Le paysan de la Grande-Russie, assistant comme membre aux séances du zemstvo[1], trouve là l’occasion d’ouvrir son intelligence, de connaître ses propres affaires, d’acquérir le sens pratique, de débattre avec les propriétaires des classés » supérieures les intérêts de sa classe. Le paysan petit-russien a les mêmes droits, mais ne peut s’en servir : comment prendrait-il part au gouvernement de ses propres affaires, dans des assemblées où l’on parle une langue qu’il comprend à peine et qu’il ne parle pas ? De là sa méfiance contre les décisions prises, même quand elles lui sont favorables. Et voilà comment il se fait qu’une population qui savait jadis se gouverner elle-même, ne sache même plus aujourd’hui profiter des chétives franchises locales qui lui sont accordées. Encore l’institution des zemstvos ne s’étend-elle pas aux gouvernemens de la rive droite du Dnieper, qui ont longtemps appartenu à la Pologne, et qui, habités encore aujourd’hui par un certain nombre de propriétaires polonais, ne jouissent plus de la confiance du gouvernement russe. Il a suffi de 91 000 Polonais pour rendre suspecte, depuis la dernière insurrection, une population de près de 5 millions d’habitans.

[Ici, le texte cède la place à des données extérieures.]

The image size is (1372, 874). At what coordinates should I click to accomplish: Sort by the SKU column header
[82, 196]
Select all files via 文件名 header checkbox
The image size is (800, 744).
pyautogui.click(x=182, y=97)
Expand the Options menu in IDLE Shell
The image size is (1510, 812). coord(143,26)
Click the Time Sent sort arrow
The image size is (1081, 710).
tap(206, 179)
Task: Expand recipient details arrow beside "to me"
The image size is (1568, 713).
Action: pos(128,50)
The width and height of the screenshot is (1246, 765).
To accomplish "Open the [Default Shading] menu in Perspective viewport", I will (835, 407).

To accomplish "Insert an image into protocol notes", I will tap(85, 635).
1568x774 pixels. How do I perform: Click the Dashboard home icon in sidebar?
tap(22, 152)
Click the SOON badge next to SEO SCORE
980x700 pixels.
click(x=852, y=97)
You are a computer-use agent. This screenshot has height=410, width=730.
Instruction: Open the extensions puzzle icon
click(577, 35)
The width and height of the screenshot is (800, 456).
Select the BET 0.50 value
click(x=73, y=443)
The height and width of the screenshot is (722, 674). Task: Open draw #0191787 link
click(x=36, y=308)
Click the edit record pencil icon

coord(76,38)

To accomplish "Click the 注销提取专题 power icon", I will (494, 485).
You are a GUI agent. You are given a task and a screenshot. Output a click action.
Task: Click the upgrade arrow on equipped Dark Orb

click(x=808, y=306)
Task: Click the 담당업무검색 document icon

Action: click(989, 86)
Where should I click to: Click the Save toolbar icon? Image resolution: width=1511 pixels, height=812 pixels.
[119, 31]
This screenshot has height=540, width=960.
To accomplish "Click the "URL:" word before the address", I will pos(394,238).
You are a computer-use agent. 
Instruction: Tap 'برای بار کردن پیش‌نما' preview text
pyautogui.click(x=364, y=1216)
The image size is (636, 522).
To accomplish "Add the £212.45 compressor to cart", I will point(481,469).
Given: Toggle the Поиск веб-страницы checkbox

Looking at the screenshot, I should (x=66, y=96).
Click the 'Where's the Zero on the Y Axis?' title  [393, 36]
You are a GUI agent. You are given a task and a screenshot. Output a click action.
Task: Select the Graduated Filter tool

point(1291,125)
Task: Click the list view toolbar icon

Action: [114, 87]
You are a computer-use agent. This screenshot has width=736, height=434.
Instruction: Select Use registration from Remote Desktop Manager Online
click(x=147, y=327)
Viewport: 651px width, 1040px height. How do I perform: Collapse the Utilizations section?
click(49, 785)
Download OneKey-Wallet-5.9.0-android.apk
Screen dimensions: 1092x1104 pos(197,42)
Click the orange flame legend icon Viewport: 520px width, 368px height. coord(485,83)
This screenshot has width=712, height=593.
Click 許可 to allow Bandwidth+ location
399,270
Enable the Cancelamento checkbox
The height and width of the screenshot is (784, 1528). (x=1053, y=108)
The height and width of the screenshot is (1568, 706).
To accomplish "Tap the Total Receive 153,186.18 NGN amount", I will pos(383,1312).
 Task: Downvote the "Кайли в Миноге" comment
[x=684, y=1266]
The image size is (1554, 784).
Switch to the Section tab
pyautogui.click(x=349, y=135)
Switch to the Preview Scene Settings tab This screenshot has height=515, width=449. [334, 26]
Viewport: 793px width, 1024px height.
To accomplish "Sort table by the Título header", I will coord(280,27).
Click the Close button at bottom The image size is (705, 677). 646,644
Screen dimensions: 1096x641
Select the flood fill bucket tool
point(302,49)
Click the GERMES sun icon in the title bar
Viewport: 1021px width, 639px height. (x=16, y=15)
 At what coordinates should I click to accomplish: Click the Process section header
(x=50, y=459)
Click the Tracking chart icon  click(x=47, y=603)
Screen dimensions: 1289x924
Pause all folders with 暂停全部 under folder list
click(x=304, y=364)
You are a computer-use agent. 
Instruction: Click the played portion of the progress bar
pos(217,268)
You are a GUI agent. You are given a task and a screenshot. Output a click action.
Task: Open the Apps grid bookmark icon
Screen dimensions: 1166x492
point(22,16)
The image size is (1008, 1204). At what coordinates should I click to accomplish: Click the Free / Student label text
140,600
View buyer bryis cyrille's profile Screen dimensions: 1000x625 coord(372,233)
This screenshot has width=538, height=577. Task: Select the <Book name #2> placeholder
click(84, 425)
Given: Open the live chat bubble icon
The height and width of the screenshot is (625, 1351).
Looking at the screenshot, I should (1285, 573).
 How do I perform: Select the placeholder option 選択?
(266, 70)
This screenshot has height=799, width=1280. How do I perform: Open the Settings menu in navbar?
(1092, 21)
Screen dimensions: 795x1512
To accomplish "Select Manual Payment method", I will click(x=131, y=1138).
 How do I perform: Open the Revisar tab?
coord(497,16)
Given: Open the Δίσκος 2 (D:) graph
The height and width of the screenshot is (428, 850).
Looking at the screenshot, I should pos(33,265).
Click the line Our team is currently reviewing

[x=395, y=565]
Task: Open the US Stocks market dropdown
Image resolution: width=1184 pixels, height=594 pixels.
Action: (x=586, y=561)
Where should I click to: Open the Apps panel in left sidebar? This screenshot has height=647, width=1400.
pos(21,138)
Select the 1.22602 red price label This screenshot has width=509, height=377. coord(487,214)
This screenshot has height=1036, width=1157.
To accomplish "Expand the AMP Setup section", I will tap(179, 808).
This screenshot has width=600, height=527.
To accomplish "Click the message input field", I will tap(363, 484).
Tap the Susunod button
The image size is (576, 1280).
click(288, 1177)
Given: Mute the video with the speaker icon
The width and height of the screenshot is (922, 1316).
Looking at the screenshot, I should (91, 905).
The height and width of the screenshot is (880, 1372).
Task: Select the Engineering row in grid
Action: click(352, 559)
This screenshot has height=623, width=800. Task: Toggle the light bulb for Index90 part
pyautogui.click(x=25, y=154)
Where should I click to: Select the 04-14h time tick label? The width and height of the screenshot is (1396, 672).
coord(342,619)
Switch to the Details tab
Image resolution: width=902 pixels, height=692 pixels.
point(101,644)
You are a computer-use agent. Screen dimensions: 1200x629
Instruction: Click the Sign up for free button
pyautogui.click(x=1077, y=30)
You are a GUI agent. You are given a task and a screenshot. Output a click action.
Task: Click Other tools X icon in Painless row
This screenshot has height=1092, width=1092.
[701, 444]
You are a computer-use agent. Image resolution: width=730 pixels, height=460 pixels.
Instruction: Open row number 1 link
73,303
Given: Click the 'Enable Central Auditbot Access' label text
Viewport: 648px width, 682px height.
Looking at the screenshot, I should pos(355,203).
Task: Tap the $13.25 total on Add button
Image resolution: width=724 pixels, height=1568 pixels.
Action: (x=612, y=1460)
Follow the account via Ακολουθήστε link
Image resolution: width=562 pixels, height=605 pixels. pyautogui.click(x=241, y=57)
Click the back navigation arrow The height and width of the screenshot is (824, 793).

En résumé, le peuple petit-russien est dans une situation fausse qui ne lui permet pas de donner la mesure de ses aptitudes. Il a accepté matériellement son incorporation à la Russie, mais au lieu d’en tirer tout le parti possible et de conquérir à son tour par l’intelligence, par les services rendus, le pays qui était son maître, il a accepté la situation passivement. Il est devenu somnolent, paresseux, méfiant, replié sur lui-même, et la plupart des gens ont attribué à sa nature ses défauts qui n’étaient que le résultat des circonstances. C’est dans sa vie intime ou dans ses poésies qu’il faut chercher le Petit-Russien, si l’on veut connaître son véritable caractère, car c’est là, pour ainsi dire, qu’il s’est réfugié tout entier, qu’il a pu développer à peu près librement ses aptitudes, et conti-

  1. Le zemstvo, introduit en Russie après l’affranchissement des serfs, est une assemblée de propriétaire de toutes les classes, nobles, bourgeois et paysans, qui s’occupe des affaires locales. Il existe un zemstvo dans chaque district, et une autre institution plus large, portant le même nom, dans chaque gouvernement.